It’s true that most
novels nowadays are hostage to their covers, and in this case the novel does
little to undo the laziness of a cover which looks like some indifferent A level project. I was surprised because I bought the
book on the strength of a puff from Lionel Shriver in The Financial Times. She has an intelligent take on many things so
I was hopeful for the novel.
The novel has a plot
which is moderately interesting and perhaps more interesting to me because I
once knew a rich young woman who thought it would be a good idea to steal the
paintings and silverware from her even richer parents’ country home in order to
sell them off for a good cause. Like
Naomi - the lead character in this novel - she didn’t go to jail for it because
a judge from the same social class decided she was the victim of a manipulative
male and gave her a suspended sentence and her accomplice a stiff dose of
Parkhurst Jail.
But I felt the writing
was lazy. The 294 page book has 24 chapters and I began to feel that, yes, the author
gets up in the morning, knocks out a chapter in a couple of hours and then goes
off to do something more interesting. When he is short of inspiration, he takes
out the road map and makes a paragraph out of getting from A to B. When the plot threatens to lose all
credibility, he props it up with a hasty improvisation. So to make it minimally
credible that self-appointed detective Rockhold is able to get on to the trail of Faoud, he throws in an
assistant who is a phone call away with all the information he needs, and doubles
it up with a miraculous hotline to the Italian police.

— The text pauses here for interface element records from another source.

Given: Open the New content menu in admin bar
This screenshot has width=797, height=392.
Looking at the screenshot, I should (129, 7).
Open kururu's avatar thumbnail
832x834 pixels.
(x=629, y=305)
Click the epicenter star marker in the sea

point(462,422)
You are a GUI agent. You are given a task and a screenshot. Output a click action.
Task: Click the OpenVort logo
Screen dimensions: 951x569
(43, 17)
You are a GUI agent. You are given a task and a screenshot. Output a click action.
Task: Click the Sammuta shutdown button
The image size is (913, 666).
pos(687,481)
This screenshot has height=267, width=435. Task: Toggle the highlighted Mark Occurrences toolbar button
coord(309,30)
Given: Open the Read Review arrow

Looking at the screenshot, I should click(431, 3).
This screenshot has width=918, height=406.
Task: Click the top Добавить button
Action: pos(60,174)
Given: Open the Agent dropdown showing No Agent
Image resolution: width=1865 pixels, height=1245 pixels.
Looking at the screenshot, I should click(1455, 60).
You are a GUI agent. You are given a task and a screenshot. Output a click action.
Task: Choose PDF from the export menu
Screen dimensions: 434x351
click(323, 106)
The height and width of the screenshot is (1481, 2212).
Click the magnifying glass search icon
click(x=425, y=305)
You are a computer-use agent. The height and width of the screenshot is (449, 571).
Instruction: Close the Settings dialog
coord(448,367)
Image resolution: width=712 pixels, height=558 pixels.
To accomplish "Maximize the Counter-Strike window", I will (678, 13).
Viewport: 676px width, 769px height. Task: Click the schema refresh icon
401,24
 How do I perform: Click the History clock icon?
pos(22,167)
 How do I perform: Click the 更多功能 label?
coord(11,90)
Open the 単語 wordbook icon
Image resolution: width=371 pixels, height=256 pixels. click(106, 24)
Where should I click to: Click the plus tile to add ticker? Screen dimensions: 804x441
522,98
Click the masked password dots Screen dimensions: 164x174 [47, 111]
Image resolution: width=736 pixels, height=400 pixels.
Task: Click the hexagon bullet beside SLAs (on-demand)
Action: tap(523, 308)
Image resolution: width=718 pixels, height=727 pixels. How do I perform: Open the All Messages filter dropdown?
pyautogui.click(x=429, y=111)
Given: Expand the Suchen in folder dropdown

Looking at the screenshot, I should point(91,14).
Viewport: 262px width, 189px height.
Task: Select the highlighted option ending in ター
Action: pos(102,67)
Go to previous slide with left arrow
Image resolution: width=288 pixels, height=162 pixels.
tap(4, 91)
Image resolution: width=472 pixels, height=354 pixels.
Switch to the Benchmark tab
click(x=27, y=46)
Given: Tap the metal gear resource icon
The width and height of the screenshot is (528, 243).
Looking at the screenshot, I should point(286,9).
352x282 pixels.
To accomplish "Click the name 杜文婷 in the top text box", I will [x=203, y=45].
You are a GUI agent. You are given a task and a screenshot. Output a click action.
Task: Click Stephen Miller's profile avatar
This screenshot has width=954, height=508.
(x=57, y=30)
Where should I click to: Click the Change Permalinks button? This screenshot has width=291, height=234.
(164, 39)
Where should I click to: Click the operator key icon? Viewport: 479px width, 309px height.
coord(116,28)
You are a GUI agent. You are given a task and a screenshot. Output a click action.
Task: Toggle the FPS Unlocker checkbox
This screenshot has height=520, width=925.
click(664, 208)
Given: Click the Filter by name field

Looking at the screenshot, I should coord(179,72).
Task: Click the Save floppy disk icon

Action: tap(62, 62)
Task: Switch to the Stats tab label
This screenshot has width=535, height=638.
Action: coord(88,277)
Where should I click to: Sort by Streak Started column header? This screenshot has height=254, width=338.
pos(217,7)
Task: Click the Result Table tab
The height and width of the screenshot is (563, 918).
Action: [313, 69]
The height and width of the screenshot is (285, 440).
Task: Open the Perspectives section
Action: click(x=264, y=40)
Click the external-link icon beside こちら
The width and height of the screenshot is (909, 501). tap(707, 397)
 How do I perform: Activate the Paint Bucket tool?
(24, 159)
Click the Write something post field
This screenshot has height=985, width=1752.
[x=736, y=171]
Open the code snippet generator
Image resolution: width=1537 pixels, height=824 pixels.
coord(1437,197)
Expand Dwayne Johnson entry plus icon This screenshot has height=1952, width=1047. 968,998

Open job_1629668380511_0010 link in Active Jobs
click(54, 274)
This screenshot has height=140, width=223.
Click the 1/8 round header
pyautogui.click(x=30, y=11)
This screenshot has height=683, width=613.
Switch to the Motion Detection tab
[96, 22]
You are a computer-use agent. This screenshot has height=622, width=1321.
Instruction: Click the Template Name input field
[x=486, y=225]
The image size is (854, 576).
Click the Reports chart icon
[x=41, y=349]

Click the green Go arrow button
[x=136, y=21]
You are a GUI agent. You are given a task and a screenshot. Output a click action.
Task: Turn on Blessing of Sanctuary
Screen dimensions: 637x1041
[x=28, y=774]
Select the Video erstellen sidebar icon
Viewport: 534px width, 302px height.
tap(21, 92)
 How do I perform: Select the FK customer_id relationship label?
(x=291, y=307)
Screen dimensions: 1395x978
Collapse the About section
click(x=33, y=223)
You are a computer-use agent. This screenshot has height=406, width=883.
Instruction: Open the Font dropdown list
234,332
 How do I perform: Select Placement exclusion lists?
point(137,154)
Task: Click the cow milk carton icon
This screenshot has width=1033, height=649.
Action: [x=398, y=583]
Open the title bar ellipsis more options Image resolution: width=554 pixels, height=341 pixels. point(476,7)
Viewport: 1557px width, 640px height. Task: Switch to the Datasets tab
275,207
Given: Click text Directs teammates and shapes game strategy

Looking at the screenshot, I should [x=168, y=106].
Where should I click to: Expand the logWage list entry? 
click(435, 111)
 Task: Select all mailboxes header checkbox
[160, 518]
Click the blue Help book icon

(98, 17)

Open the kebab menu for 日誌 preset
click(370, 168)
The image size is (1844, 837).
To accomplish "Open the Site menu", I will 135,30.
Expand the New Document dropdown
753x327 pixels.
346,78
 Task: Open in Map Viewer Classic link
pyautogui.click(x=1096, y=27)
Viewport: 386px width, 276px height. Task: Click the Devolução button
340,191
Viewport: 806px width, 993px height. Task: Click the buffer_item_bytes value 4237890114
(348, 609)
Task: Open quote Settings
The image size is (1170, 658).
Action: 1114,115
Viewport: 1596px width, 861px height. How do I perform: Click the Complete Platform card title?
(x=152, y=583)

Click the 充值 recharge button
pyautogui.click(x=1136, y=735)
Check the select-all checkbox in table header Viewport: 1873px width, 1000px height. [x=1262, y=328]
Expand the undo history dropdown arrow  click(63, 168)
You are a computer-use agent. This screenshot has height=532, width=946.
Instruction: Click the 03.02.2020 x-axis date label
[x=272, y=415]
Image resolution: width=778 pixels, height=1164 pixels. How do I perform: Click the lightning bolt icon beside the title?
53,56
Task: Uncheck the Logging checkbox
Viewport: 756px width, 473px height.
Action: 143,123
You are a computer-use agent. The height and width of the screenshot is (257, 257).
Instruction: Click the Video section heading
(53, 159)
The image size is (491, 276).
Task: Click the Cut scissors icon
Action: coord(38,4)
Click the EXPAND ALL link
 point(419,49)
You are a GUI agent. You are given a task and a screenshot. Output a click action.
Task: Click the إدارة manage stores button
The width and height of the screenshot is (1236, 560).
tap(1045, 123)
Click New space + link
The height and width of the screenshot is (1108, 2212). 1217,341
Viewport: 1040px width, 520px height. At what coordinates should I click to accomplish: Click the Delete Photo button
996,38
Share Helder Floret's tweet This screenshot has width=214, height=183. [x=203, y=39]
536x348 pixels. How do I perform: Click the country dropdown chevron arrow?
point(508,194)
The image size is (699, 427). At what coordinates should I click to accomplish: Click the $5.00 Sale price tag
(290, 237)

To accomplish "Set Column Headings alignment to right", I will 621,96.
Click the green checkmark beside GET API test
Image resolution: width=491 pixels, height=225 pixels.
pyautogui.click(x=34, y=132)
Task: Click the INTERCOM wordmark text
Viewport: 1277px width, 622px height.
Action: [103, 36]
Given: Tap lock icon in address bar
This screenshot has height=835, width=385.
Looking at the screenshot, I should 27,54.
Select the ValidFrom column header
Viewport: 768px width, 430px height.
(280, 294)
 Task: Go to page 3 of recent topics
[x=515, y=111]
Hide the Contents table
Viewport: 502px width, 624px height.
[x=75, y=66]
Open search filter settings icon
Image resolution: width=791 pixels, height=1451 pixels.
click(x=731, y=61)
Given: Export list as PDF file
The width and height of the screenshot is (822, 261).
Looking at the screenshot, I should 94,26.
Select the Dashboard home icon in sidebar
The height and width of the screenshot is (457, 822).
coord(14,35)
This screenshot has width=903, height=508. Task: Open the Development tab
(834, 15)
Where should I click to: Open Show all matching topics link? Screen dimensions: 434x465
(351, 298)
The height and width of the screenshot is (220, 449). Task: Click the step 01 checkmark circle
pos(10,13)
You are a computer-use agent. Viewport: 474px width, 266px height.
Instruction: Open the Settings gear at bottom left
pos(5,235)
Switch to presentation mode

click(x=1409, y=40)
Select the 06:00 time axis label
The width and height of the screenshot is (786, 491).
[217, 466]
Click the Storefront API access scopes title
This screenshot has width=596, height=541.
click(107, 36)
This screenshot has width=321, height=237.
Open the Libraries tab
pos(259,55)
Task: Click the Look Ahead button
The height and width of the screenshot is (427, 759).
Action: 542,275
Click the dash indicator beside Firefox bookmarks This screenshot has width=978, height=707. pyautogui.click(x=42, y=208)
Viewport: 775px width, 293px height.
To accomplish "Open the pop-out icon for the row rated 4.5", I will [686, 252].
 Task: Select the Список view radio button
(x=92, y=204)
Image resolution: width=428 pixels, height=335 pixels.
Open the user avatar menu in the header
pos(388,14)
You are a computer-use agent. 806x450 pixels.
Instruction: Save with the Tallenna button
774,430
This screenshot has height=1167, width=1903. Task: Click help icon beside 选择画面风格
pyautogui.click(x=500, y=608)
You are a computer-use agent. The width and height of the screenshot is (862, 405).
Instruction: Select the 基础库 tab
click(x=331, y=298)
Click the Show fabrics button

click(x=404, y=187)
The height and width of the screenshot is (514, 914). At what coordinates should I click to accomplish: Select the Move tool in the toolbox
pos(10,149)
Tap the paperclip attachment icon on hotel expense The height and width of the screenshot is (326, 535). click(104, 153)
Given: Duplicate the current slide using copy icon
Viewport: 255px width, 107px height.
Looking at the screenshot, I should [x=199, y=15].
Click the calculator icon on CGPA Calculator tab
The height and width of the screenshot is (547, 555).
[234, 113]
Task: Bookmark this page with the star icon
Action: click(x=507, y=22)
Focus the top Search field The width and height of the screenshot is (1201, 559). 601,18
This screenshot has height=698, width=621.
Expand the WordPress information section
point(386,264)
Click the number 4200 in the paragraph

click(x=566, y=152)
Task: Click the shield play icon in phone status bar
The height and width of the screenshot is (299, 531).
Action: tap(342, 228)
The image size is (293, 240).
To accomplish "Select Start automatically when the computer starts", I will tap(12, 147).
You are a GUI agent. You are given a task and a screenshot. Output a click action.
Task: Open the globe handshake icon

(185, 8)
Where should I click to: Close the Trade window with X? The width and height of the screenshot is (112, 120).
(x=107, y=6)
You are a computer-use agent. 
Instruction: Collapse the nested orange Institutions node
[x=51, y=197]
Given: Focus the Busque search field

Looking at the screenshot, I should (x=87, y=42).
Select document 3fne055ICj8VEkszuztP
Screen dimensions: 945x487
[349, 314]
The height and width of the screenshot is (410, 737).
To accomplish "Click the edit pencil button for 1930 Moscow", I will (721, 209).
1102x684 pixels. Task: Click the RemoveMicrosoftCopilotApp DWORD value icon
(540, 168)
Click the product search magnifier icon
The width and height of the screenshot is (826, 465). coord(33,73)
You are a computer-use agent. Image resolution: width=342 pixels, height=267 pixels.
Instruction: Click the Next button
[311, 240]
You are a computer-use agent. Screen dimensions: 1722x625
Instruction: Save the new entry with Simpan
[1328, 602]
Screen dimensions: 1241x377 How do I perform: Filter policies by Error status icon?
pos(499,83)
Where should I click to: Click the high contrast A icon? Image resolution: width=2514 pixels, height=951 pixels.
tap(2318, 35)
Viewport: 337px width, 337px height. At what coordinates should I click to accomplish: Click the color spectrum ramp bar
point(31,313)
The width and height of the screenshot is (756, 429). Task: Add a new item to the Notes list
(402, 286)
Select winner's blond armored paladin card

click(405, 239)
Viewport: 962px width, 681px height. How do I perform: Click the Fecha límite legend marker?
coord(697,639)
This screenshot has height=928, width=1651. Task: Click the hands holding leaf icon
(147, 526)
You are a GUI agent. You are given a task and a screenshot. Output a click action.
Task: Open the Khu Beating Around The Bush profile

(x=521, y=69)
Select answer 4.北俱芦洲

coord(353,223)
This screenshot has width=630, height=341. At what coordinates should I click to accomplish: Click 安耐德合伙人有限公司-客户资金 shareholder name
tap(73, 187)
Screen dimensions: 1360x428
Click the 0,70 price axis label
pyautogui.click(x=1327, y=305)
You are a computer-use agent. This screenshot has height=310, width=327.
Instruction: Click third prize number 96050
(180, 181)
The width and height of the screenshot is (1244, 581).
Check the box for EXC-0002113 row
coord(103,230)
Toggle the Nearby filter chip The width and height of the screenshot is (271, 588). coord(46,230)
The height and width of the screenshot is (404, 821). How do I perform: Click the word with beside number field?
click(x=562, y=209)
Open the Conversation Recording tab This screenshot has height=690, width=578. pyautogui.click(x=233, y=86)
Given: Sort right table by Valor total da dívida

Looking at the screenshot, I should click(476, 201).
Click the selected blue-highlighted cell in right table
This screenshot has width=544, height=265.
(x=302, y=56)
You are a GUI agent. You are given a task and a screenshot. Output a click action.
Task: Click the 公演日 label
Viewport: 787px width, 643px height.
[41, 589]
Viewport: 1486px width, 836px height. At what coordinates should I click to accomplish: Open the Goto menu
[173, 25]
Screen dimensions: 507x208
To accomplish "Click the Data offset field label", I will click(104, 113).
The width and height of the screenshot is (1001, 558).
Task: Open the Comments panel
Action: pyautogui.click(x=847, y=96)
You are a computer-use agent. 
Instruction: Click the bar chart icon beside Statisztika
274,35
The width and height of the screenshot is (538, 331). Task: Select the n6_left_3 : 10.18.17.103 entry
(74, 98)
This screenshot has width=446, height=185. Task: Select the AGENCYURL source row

It is all terribly
casual.
I don’t do plot
summaries in my reviews but if I did in this case it wouldn’t take long. It is, I suppose, a
strength of the book that it sticks to one story and a small cast of central
characters who may be beautiful animals but are not otherwise terribly attractive
or interesting. As philosophers of their own lives, they fail badly, though you
could say that is part of Osborne’s point: they may be rich and beautiful but
when it comes to thinking, well, it's been done better. But for Naomi and her friend Amy, it doesn't seem to matter. They have money and don't really need brains. Only Faoud pays a heavy price.